The other path was equally daunting, though. It wasn’t well lit; I couldn’t tell what was out there, or what I’d discover. But it felt bigger somehow. More majestic and compelling than anything I’d experienced. I wasn’t sure I was strong enough, brave enough, or had the energy that path required. But ultimately, that’s the road I chose. It felt like the only real choice, as trite as that sounds. (And yet I didn’t sense that God was upset at all that I needed that long, long rest, sitting at that T in the road, unable to make a decision. God didn’t seem in any sort of hurry to get me sorted out.)
On this road, I’ve found that it’s true, this promise in Psalm 29: that when the cedars break and oaks get twisted, and even mountains are moving, God gives us strength, and God gives us peace. It’s weird.
And so now, when I hear a song like Chris Tomlin’s “Our God is Greater,” what comes to mind is different than before. The attempt to capture God in a song seems trite and silly…and yet altogether worth the effort.
THIS is why I don’t think it’s a game-ender if your father was distant, or mean, or just gone. This simply means that if you choose to pursue faith, your “intersection” between the picture of God in your head and real life will come at a different time, in a different way.

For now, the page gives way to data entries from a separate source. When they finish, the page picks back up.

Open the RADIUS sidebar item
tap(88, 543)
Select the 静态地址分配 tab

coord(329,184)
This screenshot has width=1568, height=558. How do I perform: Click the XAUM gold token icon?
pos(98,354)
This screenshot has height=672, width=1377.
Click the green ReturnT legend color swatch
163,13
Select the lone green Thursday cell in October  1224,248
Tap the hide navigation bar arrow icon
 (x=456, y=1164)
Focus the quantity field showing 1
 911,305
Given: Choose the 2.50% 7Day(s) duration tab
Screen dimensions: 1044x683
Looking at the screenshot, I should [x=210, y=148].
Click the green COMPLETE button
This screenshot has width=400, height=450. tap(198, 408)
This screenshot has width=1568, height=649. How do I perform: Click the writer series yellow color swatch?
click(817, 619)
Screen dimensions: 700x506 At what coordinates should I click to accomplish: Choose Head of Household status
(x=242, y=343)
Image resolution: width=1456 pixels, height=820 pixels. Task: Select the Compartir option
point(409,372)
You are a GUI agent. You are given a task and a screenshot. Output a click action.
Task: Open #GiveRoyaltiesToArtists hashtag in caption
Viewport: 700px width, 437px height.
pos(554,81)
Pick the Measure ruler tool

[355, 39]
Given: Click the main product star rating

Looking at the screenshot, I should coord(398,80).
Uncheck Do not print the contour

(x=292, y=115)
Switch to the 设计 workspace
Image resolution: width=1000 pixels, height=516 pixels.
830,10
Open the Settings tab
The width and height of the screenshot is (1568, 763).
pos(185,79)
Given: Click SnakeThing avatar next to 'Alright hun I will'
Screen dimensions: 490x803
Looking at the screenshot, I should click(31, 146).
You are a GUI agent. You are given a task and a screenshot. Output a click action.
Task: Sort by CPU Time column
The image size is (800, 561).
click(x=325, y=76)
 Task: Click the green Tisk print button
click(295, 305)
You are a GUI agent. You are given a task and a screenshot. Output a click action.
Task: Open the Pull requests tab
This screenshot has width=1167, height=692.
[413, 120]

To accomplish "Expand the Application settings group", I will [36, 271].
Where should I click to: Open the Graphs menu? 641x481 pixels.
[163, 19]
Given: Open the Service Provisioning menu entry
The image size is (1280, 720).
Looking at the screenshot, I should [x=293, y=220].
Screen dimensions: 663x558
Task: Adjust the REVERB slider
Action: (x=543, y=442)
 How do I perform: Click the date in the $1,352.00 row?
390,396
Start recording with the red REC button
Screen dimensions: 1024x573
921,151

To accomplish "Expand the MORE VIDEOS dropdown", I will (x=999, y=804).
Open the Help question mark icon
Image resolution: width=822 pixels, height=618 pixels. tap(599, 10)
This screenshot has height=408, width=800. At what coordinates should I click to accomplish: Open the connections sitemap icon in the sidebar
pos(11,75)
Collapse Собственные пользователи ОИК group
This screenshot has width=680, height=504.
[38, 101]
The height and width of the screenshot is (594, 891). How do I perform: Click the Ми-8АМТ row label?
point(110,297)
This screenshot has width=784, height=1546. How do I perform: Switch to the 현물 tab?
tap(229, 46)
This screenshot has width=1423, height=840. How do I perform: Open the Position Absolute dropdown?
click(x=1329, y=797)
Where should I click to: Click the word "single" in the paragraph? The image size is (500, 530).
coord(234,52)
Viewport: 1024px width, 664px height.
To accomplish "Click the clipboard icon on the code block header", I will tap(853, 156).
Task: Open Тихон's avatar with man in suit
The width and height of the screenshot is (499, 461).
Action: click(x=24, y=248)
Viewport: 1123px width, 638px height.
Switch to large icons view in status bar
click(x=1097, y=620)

WE ALL have that moment of seeing differences between the God we expect and the God we experience.
Reconciling this tension is the walk of faith.
Being in a faith community means having a place to check in each week and ask, “How am I doing with God?” “What is God talking to me about this week?” and “In my gut, how am I responding?”
We can do this alone, of course. But it’s so helpful to have other people asking these same questions, who offer two things most of us can’t pull off alone:
- They SUPPORT our growing hope in how miraculous God can be,
- and SQUASH our fears that He might not be real, or care, or care about us.
(As I wrote this, a picture of my friend Pascha came to mind. She was stomping on weeds along a walkway, saying “Fear, fear, fear, fear, fear…” She identified them – they weren’t flowers, they were predators – and unabashedly stomped them out in a way I’m usually too polite to do.)
We help each other Ascribe to the Lord the glory due his name – to the best of our ability, in light of what He has revealed. We each bring our picture of God, and together, we’re closer to seeing Him as He really is.
As we close, let’s consider the structure of Psalm 29 –
- It starts with a call to acknowledge God’s greatness and holiness and splendor.
- Then it goes through a list of things God controls that are beyond us, particularly WEATHER. There’s this language about God breaking cedars and moving mountains – showing how God can take down the very things we depend on for shelter and to build our lives, the things we believe will protect us. He is bigger than those things. This is terrifying and excellent news.
- The Psalm ends with an unexpected shift, saying that in the midst of all of this chaos, The Lord gives strength to his people; the Lord blesses his people with peace.
It’s like an arrow, pointing to Jesus. It’s as if David is telling us: Yes, God is THIS powerful…and there is more to the story. This isn’t just a story about power. This is a story about the answer you’ve been hoping for.
Our faith community is about each of us finding our place in the tension of knowing: That this powerful God cares about you…and that the God who cares about you is indeed this powerful.
Next Sunday, we’ll explore more of what that means.
For now, let’s pray the prayer suggested by Jesus, God’s Son:
Our Father, who art in heaven, hallowed be Thy Name.
Thy Kingdom come, Thy Will be done, on earth as it is in Heaven.
Give us this day our daily bread.
Forgive us our trespasses, as we forgive those who trespass against us.
Lead us not into temptation, but deliver us from evil.
For Thine is the Kingdom, the Power, and the Glory, forever and ever.